Problem to work on:
Copy word for word the lines of the records below, beginning at the one with "Expand the タイプ row showing キレイ系" and finishing at the one with "Screen dimensions: 1052x621", ends included, but none of the pictures.

# # #

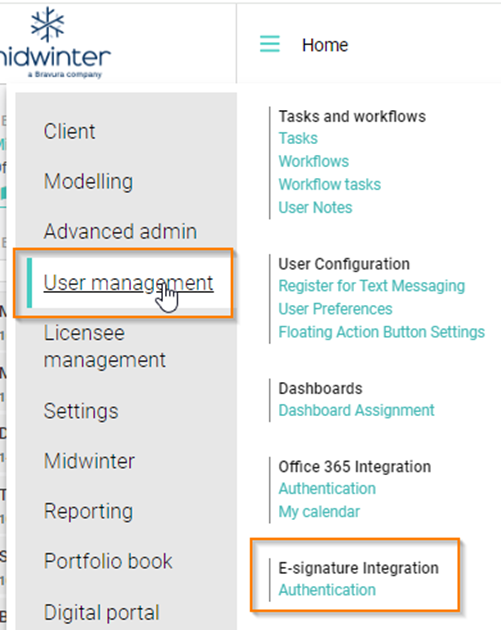
Task: Click Authentication under E-signature Integration
Action: (x=327, y=590)
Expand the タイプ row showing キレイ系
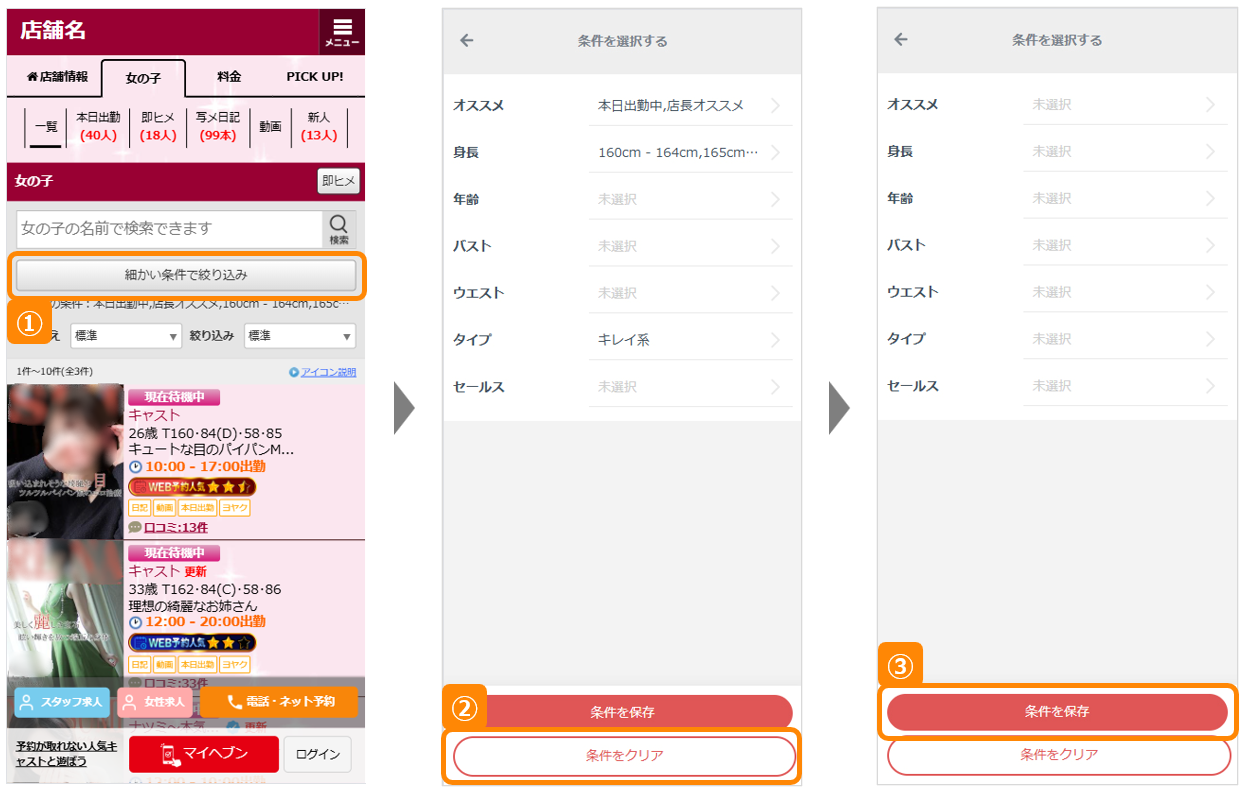 (x=690, y=339)
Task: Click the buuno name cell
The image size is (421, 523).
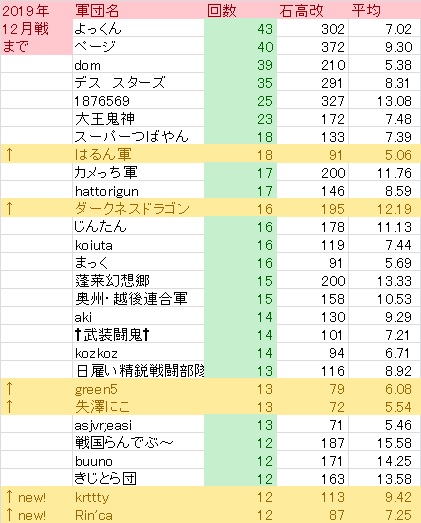Action: click(138, 461)
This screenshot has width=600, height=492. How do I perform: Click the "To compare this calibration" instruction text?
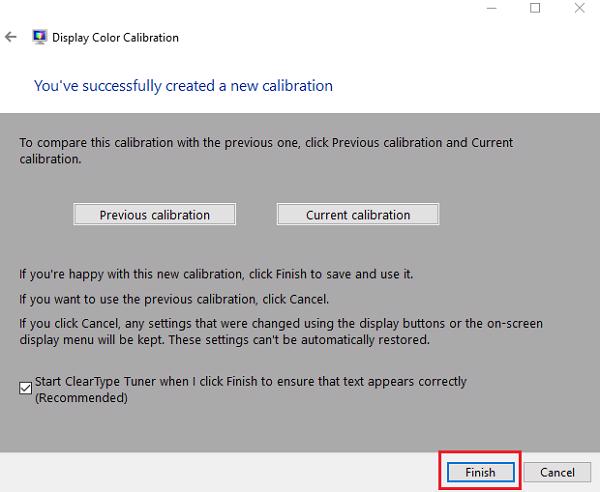pos(266,143)
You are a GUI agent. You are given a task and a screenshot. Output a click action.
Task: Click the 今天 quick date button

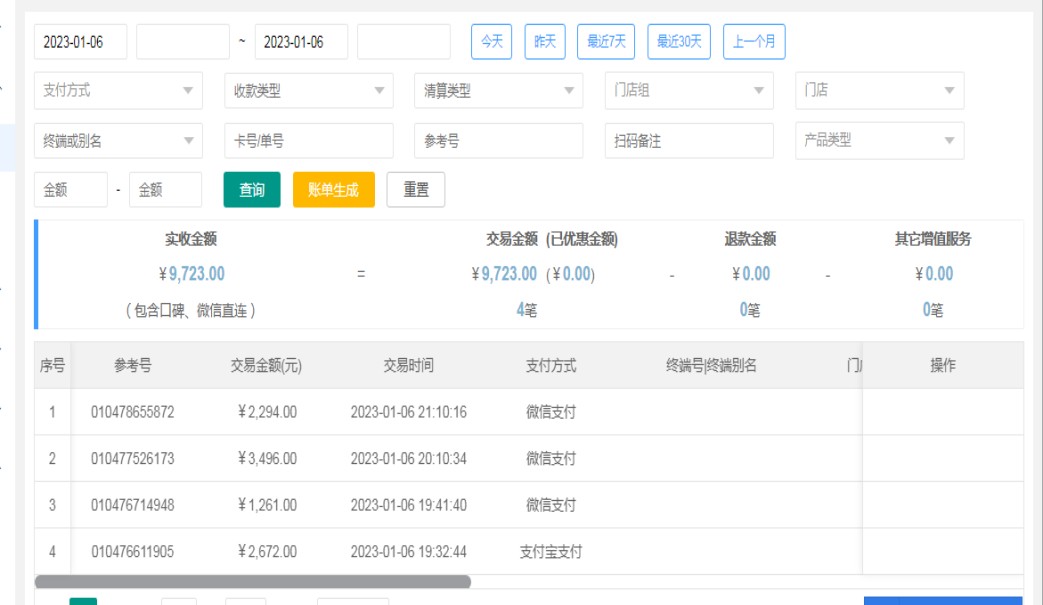coord(491,42)
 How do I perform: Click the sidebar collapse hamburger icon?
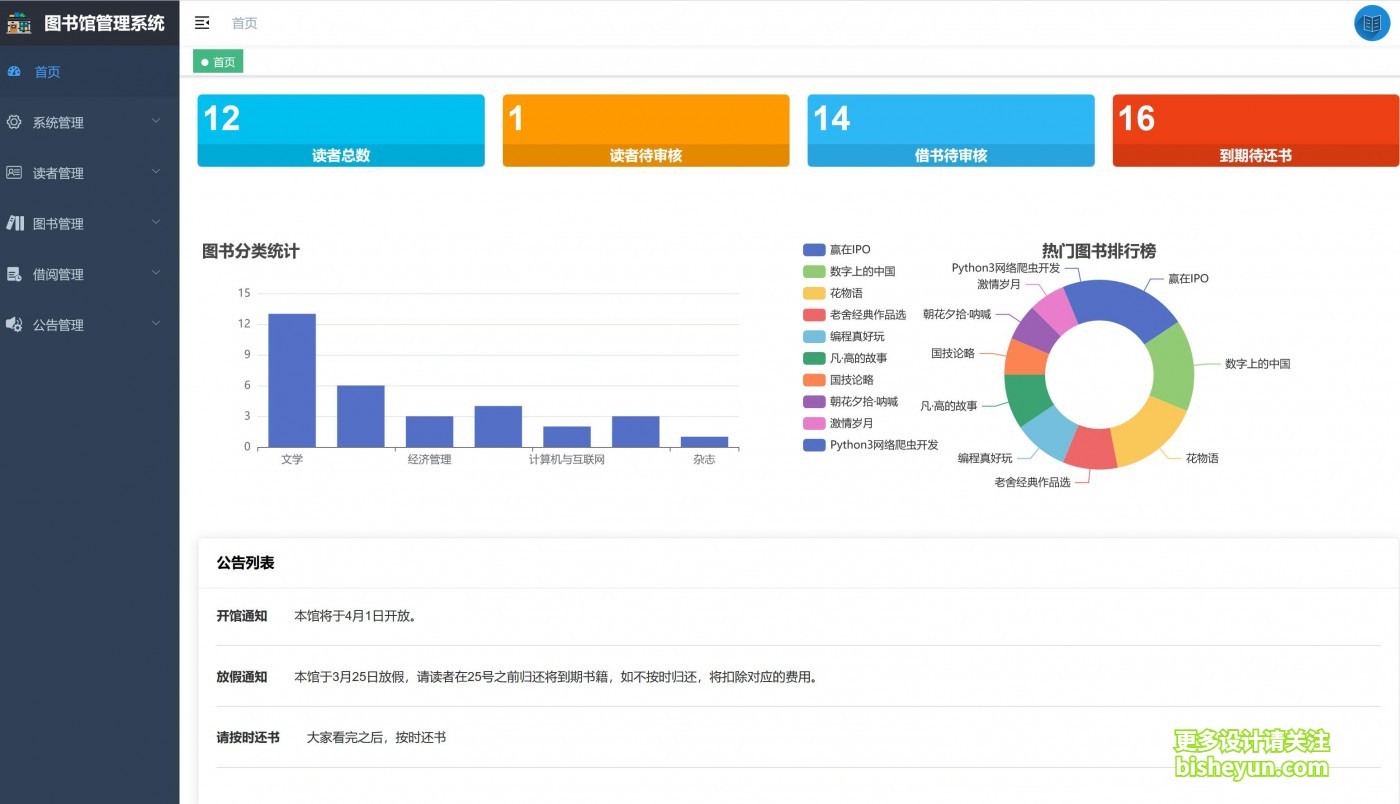tap(202, 22)
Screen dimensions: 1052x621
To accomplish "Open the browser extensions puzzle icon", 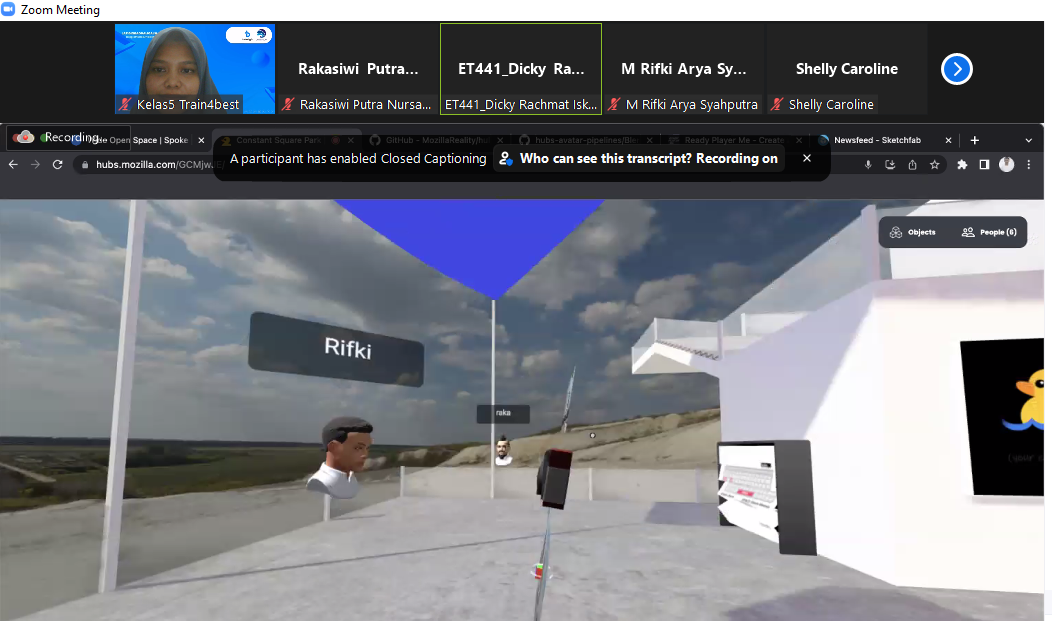I will click(962, 164).
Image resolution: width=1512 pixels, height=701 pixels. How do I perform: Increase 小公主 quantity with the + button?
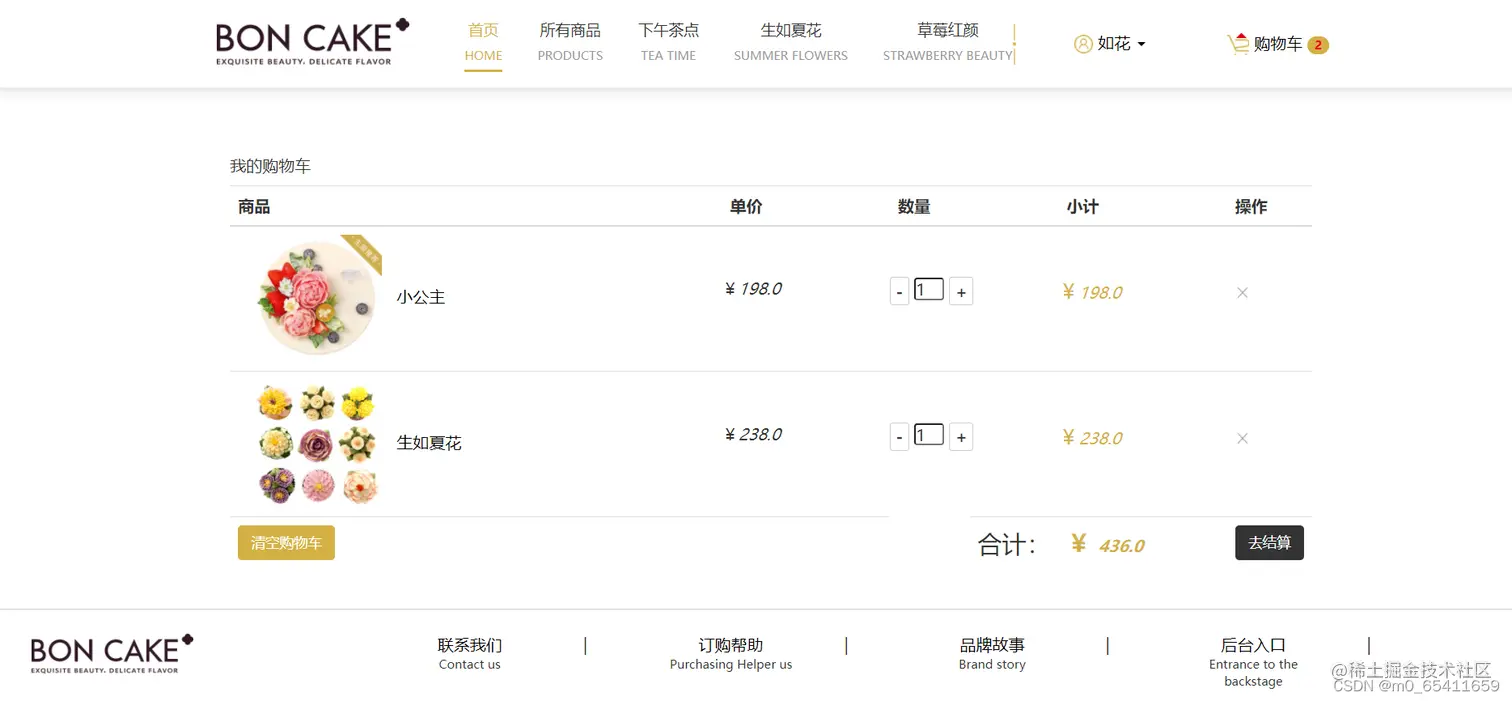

# # #

Task solution:
Expand the タイプ row showing キレイ系
 (x=690, y=339)
Task: Click the buuno name cell
The image size is (421, 523).
Action: click(138, 461)
This screenshot has width=600, height=492. How do I perform: Click the "To compare this calibration" instruction text?
pos(266,143)
You are a GUI agent. You are given a task and a screenshot. Output a click action.
Task: Click the 今天 quick date button

coord(491,42)
 How do I perform: Click the sidebar collapse hamburger icon?
tap(202, 22)
Screen dimensions: 1052x621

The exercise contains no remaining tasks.